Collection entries
++++++++++++++++++++
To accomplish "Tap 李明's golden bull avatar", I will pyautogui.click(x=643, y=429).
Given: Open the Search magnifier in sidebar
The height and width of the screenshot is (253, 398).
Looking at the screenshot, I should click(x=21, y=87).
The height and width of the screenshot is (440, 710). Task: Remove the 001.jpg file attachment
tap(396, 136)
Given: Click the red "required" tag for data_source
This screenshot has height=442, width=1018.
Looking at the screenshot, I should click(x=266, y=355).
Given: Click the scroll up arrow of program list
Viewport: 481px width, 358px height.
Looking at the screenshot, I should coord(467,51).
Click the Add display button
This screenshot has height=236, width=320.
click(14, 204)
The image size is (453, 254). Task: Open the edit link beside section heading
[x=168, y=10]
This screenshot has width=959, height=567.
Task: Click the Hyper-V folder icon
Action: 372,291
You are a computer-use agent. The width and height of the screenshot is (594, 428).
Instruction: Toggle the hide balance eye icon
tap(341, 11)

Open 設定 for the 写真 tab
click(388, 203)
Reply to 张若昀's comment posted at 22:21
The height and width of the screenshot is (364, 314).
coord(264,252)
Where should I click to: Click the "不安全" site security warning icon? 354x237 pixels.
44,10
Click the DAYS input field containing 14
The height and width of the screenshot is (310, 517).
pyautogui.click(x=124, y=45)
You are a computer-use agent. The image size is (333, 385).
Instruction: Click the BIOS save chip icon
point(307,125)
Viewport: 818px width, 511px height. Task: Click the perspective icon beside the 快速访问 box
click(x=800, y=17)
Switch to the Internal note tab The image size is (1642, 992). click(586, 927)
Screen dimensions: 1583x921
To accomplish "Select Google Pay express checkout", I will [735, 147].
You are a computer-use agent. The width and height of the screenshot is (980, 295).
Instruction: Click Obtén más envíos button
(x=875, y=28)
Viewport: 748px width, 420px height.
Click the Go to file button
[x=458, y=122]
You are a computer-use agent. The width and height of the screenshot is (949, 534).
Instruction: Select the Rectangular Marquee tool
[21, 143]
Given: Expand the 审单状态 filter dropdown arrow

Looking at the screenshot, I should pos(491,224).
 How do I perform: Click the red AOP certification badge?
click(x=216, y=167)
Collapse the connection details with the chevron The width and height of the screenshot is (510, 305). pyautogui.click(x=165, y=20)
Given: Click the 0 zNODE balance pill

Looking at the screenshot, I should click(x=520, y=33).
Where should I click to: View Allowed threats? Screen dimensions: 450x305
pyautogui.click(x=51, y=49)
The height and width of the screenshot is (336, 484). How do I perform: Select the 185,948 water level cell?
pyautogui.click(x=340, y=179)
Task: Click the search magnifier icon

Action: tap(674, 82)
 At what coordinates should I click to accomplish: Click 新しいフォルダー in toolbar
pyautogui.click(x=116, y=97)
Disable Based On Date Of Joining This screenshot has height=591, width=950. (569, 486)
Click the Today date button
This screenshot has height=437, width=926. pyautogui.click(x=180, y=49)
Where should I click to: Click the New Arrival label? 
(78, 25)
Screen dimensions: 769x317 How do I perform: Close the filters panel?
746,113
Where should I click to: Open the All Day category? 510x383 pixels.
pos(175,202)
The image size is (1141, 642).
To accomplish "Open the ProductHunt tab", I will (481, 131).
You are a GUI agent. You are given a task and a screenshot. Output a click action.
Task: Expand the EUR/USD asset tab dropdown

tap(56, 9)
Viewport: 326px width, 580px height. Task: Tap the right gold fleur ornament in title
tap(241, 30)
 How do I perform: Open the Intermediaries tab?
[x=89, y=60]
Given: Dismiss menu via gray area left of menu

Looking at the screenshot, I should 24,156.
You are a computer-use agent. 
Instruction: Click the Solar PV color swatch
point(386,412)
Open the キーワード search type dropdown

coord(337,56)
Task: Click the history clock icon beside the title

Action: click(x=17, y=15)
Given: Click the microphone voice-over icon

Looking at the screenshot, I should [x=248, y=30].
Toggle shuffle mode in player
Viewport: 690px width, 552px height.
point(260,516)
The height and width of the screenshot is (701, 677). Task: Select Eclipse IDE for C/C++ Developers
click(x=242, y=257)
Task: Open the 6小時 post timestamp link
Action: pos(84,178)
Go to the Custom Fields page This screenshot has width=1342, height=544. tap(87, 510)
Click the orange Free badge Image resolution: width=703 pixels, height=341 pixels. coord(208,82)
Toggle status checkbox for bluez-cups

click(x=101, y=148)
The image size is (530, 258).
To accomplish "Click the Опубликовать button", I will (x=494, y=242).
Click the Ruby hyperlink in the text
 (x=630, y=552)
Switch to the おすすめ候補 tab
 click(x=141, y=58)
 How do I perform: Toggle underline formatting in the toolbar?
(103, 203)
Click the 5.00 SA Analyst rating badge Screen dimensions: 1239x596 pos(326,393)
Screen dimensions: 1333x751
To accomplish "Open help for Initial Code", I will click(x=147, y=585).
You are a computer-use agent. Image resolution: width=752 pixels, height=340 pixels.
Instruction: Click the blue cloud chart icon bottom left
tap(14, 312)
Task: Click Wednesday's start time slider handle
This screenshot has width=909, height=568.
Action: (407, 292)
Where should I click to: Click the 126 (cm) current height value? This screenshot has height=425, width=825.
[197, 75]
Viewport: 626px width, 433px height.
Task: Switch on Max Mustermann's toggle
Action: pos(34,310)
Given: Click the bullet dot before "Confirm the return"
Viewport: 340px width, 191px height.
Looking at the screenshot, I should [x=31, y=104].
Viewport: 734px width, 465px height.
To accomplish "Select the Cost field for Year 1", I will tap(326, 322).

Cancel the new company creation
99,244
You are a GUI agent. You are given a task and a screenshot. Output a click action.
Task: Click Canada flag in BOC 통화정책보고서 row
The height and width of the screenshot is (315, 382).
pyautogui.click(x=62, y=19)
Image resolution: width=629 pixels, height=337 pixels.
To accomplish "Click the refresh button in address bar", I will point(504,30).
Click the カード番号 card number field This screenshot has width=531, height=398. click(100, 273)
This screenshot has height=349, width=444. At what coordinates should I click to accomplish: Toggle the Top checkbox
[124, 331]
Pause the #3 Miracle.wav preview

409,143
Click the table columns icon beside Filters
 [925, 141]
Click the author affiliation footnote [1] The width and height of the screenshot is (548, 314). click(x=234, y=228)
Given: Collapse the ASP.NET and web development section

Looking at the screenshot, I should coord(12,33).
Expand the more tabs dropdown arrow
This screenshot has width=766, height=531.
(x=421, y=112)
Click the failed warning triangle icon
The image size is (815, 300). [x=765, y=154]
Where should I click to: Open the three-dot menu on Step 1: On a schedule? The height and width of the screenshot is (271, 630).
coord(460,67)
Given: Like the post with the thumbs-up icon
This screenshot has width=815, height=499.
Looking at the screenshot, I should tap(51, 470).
++++++++++++++++++++
Including any blank lines, repeat the data exactly.

Output for this exercise
To accomplish "Tap 李明's golden bull avatar", I will pyautogui.click(x=643, y=429).
Given: Open the Search magnifier in sidebar
The height and width of the screenshot is (253, 398).
Looking at the screenshot, I should click(x=21, y=87).
The height and width of the screenshot is (440, 710). Task: Remove the 001.jpg file attachment
tap(396, 136)
Given: Click the red "required" tag for data_source
This screenshot has height=442, width=1018.
Looking at the screenshot, I should click(x=266, y=355).
Given: Click the scroll up arrow of program list
Viewport: 481px width, 358px height.
Looking at the screenshot, I should coord(467,51).
Click the Add display button
This screenshot has height=236, width=320.
click(14, 204)
The image size is (453, 254). Task: Open the edit link beside section heading
[x=168, y=10]
This screenshot has width=959, height=567.
Task: Click the Hyper-V folder icon
Action: 372,291
You are a computer-use agent. The width and height of the screenshot is (594, 428).
Instruction: Toggle the hide balance eye icon
tap(341, 11)

Open 設定 for the 写真 tab
click(388, 203)
Reply to 张若昀's comment posted at 22:21
The height and width of the screenshot is (364, 314).
coord(264,252)
Where should I click to: Click the "不安全" site security warning icon? 354x237 pixels.
44,10
Click the DAYS input field containing 14
The height and width of the screenshot is (310, 517).
pyautogui.click(x=124, y=45)
You are a computer-use agent. The image size is (333, 385).
Instruction: Click the BIOS save chip icon
point(307,125)
Viewport: 818px width, 511px height. Task: Click the perspective icon beside the 快速访问 box
click(x=800, y=17)
Switch to the Internal note tab The image size is (1642, 992). click(586, 927)
Screen dimensions: 1583x921
To accomplish "Select Google Pay express checkout", I will [735, 147].
You are a computer-use agent. The width and height of the screenshot is (980, 295).
Instruction: Click Obtén más envíos button
(x=875, y=28)
Viewport: 748px width, 420px height.
Click the Go to file button
[x=458, y=122]
You are a computer-use agent. The width and height of the screenshot is (949, 534).
Instruction: Select the Rectangular Marquee tool
[21, 143]
Given: Expand the 审单状态 filter dropdown arrow

Looking at the screenshot, I should pos(491,224).
 How do I perform: Click the red AOP certification badge?
click(x=216, y=167)
Collapse the connection details with the chevron The width and height of the screenshot is (510, 305). pyautogui.click(x=165, y=20)
Given: Click the 0 zNODE balance pill

Looking at the screenshot, I should click(x=520, y=33).
Where should I click to: View Allowed threats? Screen dimensions: 450x305
pyautogui.click(x=51, y=49)
The height and width of the screenshot is (336, 484). How do I perform: Select the 185,948 water level cell?
pyautogui.click(x=340, y=179)
Task: Click the search magnifier icon

Action: tap(674, 82)
 At what coordinates should I click to accomplish: Click 新しいフォルダー in toolbar
pyautogui.click(x=116, y=97)
Disable Based On Date Of Joining This screenshot has height=591, width=950. (569, 486)
Click the Today date button
This screenshot has height=437, width=926. pyautogui.click(x=180, y=49)
Where should I click to: Click the New Arrival label? 
(78, 25)
Screen dimensions: 769x317 How do I perform: Close the filters panel?
746,113
Where should I click to: Open the All Day category? 510x383 pixels.
pos(175,202)
The image size is (1141, 642).
To accomplish "Open the ProductHunt tab", I will (481, 131).
You are a GUI agent. You are given a task and a screenshot. Output a click action.
Task: Expand the EUR/USD asset tab dropdown

tap(56, 9)
Viewport: 326px width, 580px height. Task: Tap the right gold fleur ornament in title
tap(241, 30)
 How do I perform: Open the Intermediaries tab?
[x=89, y=60]
Given: Dismiss menu via gray area left of menu

Looking at the screenshot, I should 24,156.
You are a computer-use agent. 
Instruction: Click the Solar PV color swatch
point(386,412)
Open the キーワード search type dropdown

coord(337,56)
Task: Click the history clock icon beside the title

Action: click(x=17, y=15)
Given: Click the microphone voice-over icon

Looking at the screenshot, I should [x=248, y=30].
Toggle shuffle mode in player
Viewport: 690px width, 552px height.
point(260,516)
The height and width of the screenshot is (701, 677). Task: Select Eclipse IDE for C/C++ Developers
click(x=242, y=257)
Task: Open the 6小時 post timestamp link
Action: pos(84,178)
Go to the Custom Fields page This screenshot has width=1342, height=544. tap(87, 510)
Click the orange Free badge Image resolution: width=703 pixels, height=341 pixels. coord(208,82)
Toggle status checkbox for bluez-cups

click(x=101, y=148)
The image size is (530, 258).
To accomplish "Click the Опубликовать button", I will (x=494, y=242).
Click the Ruby hyperlink in the text
 (x=630, y=552)
Switch to the おすすめ候補 tab
 click(x=141, y=58)
 How do I perform: Toggle underline formatting in the toolbar?
(103, 203)
Click the 5.00 SA Analyst rating badge Screen dimensions: 1239x596 pos(326,393)
Screen dimensions: 1333x751
To accomplish "Open help for Initial Code", I will click(x=147, y=585).
You are a computer-use agent. Image resolution: width=752 pixels, height=340 pixels.
Instruction: Click the blue cloud chart icon bottom left
tap(14, 312)
Task: Click Wednesday's start time slider handle
This screenshot has width=909, height=568.
Action: (407, 292)
Where should I click to: Click the 126 (cm) current height value? This screenshot has height=425, width=825.
[197, 75]
Viewport: 626px width, 433px height.
Task: Switch on Max Mustermann's toggle
Action: pos(34,310)
Given: Click the bullet dot before "Confirm the return"
Viewport: 340px width, 191px height.
Looking at the screenshot, I should [x=31, y=104].
Viewport: 734px width, 465px height.
To accomplish "Select the Cost field for Year 1", I will tap(326, 322).

Cancel the new company creation
99,244
You are a GUI agent. You are given a task and a screenshot. Output a click action.
Task: Click Canada flag in BOC 통화정책보고서 row
The height and width of the screenshot is (315, 382).
pyautogui.click(x=62, y=19)
Image resolution: width=629 pixels, height=337 pixels.
To accomplish "Click the refresh button in address bar", I will point(504,30).
Click the カード番号 card number field This screenshot has width=531, height=398. click(100, 273)
This screenshot has height=349, width=444. At what coordinates should I click to accomplish: Toggle the Top checkbox
[124, 331]
Pause the #3 Miracle.wav preview

409,143
Click the table columns icon beside Filters
 [925, 141]
Click the author affiliation footnote [1] The width and height of the screenshot is (548, 314). click(x=234, y=228)
Given: Collapse the ASP.NET and web development section

Looking at the screenshot, I should coord(12,33).
Expand the more tabs dropdown arrow
This screenshot has width=766, height=531.
(x=421, y=112)
Click the failed warning triangle icon
The image size is (815, 300). [x=765, y=154]
Where should I click to: Open the three-dot menu on Step 1: On a schedule? The height and width of the screenshot is (271, 630).
coord(460,67)
Given: Like the post with the thumbs-up icon
This screenshot has width=815, height=499.
Looking at the screenshot, I should tap(51, 470).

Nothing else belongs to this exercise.